There’s going to be a new Dickens TV series coming out and Tom Hardy is set to be the executive producer. Whether he’ll star in any of them or not isn’t yet known but given that he’s been a collaborator with writer Stephen Knight, who will also be working on this project, anything is possible. Over the next few years several of Dickens’ novels will be adapted to TV and will be featured on the BBC. The first among the many will be A Christmas Carol, a story that is well known to most everyone that celebrates Christmas and even a few of those that don’t.

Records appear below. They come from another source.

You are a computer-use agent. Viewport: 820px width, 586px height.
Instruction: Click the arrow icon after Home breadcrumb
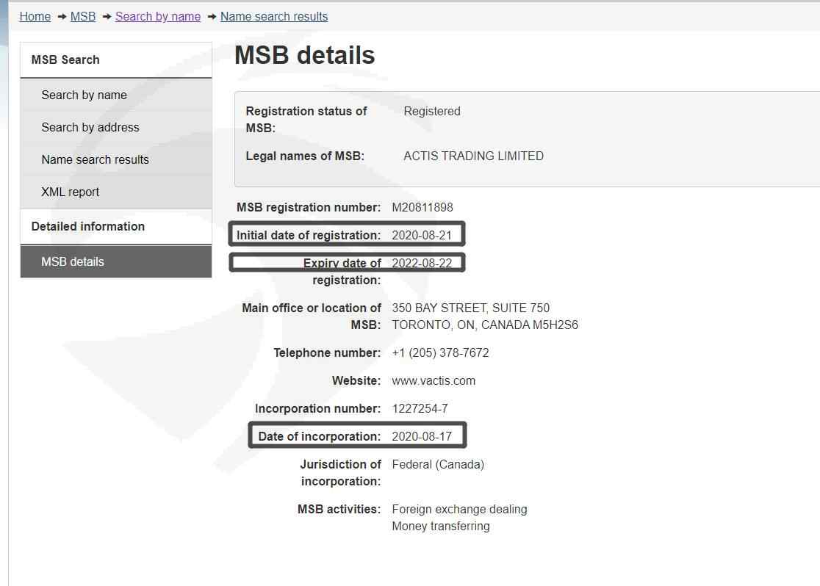(x=61, y=17)
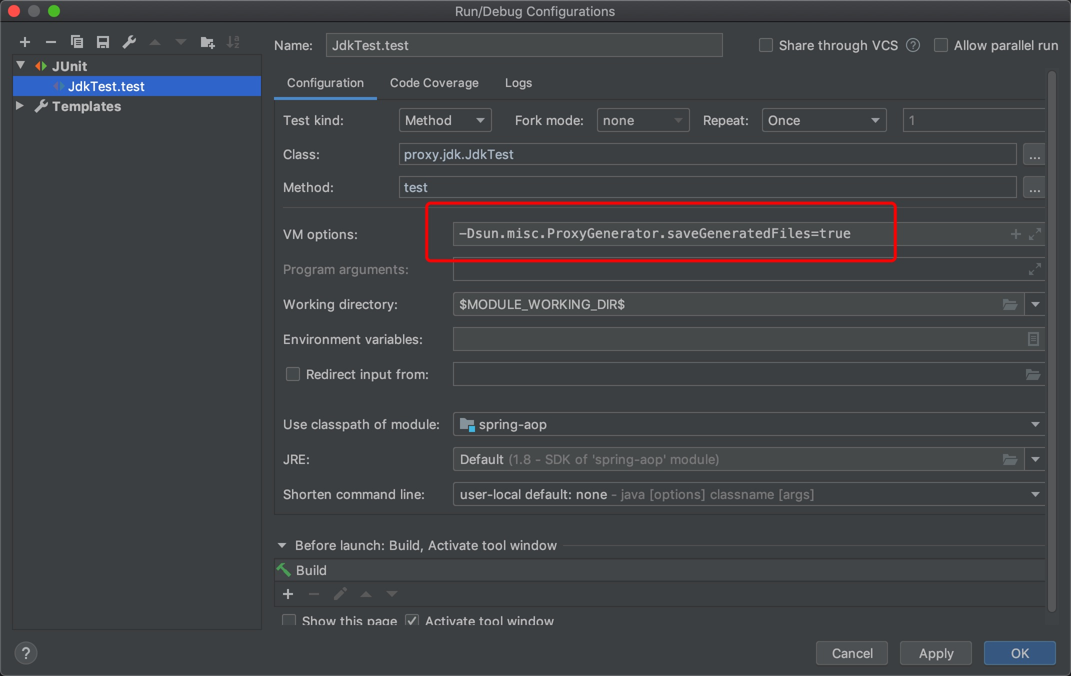Open the Test kind Method dropdown
Viewport: 1071px width, 676px height.
(x=445, y=121)
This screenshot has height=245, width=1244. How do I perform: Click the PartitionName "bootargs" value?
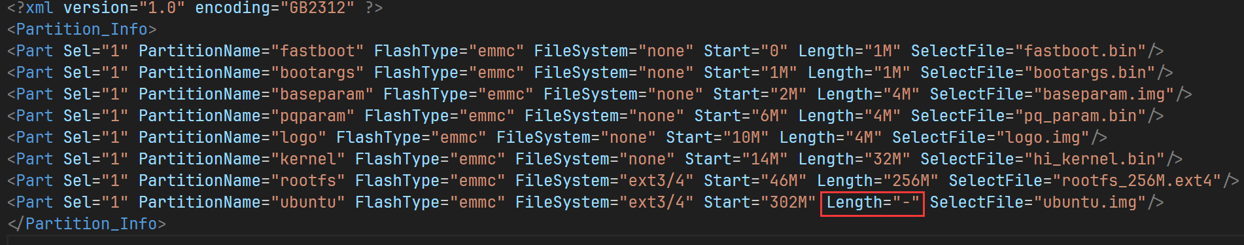pos(318,73)
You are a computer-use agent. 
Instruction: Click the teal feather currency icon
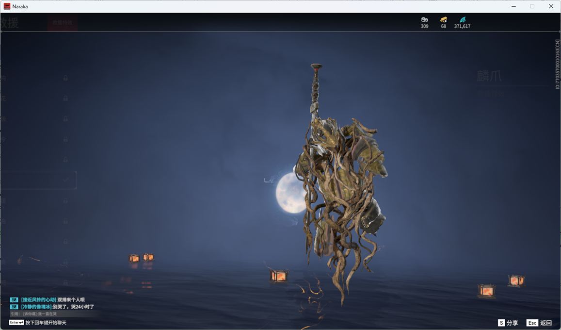pos(462,19)
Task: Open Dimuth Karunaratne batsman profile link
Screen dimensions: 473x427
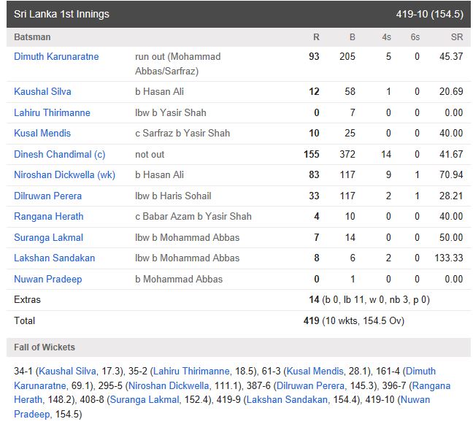Action: tap(56, 56)
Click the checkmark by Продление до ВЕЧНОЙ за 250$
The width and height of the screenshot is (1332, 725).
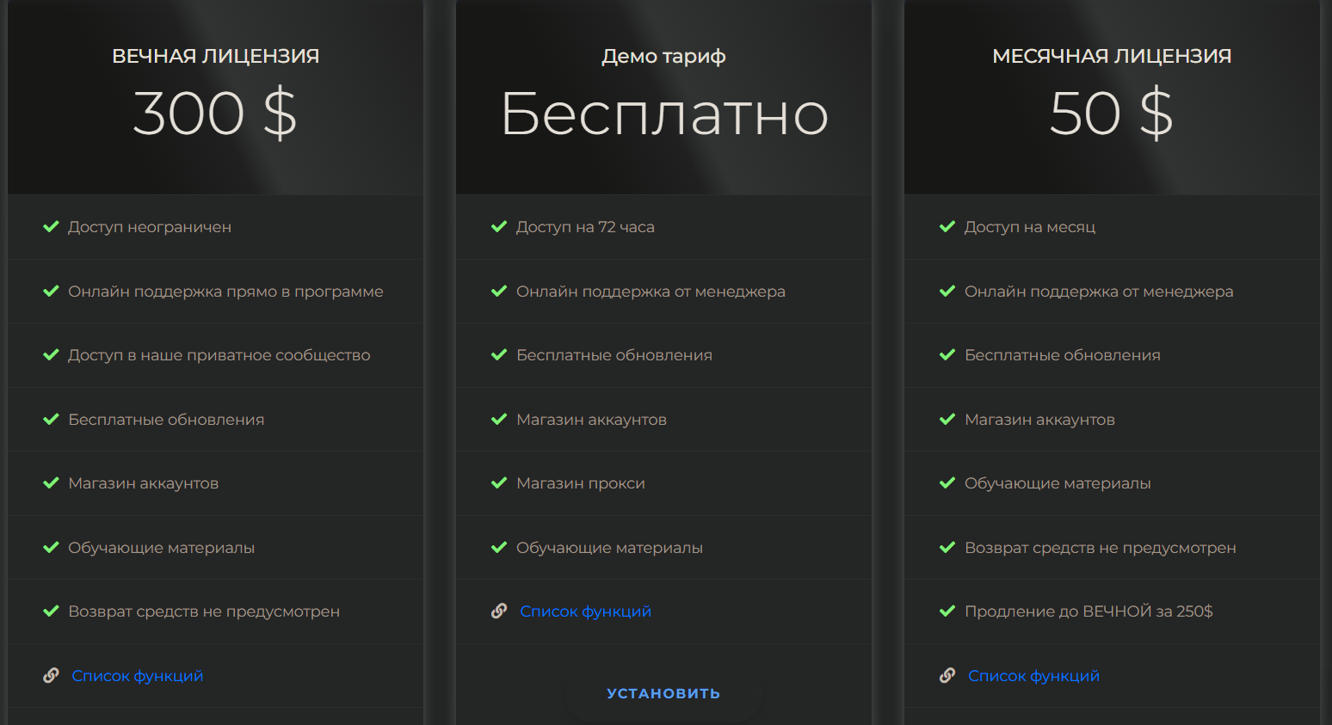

A Christmas Carol is about the only real acceptable story to begin with given that the season is almost upon us, and it will kick off the Christmas season just fine by telling again the tale of Ebeneezer Scrooge and his miserly ways. The first Dickens novel is set to be run over three hour-long installments, which means that the tale will likely contain a good deal more depth and description than many other renditions have managed. What is yet to seen is what will be fitted into the story to justify the running time, or if the time taken up by commercials will make each episode more like forty-five minutes long, give or take a minute or two.
This endeavor could take a while to complete since Dickens wrote at least 22 novels, which means if they decide to split others up into episodic chunks then the show could last for a good long while and possibly draw in even more viewers. What’s needed however is a decent hook that will allow them to keep interest and find ways to keep the audience anticipating what might come next. Simply scheduling each Dickens novel isn’t enough, they need to match each one with the current season as well as they can and then apply it at the right time. Of course I’m a writer, not a program director or even a producer, so my opinion is coming from what makes the most sense to me and not necessarily a proven formula that those who are running the show might have.
As a viewer however it is enough to state that a lot of people like to be surprised but many of them also like to know just a little something about what’s coming, a teaser in other words that allows their minds to work upon what they’ve seen and heard. This allows them to make up theories, ideas, and expectations of what could happen in the next show, and why it will turn out this way or that way. People want to have an idea coming into a show of what could happen, not necessarily what WILL happen.
This venture could be kind of interesting for Hardy and Knight since it seems like it could last a long while if things go as they should and the novels are handled with care but are still allowed to blossom when they come to light.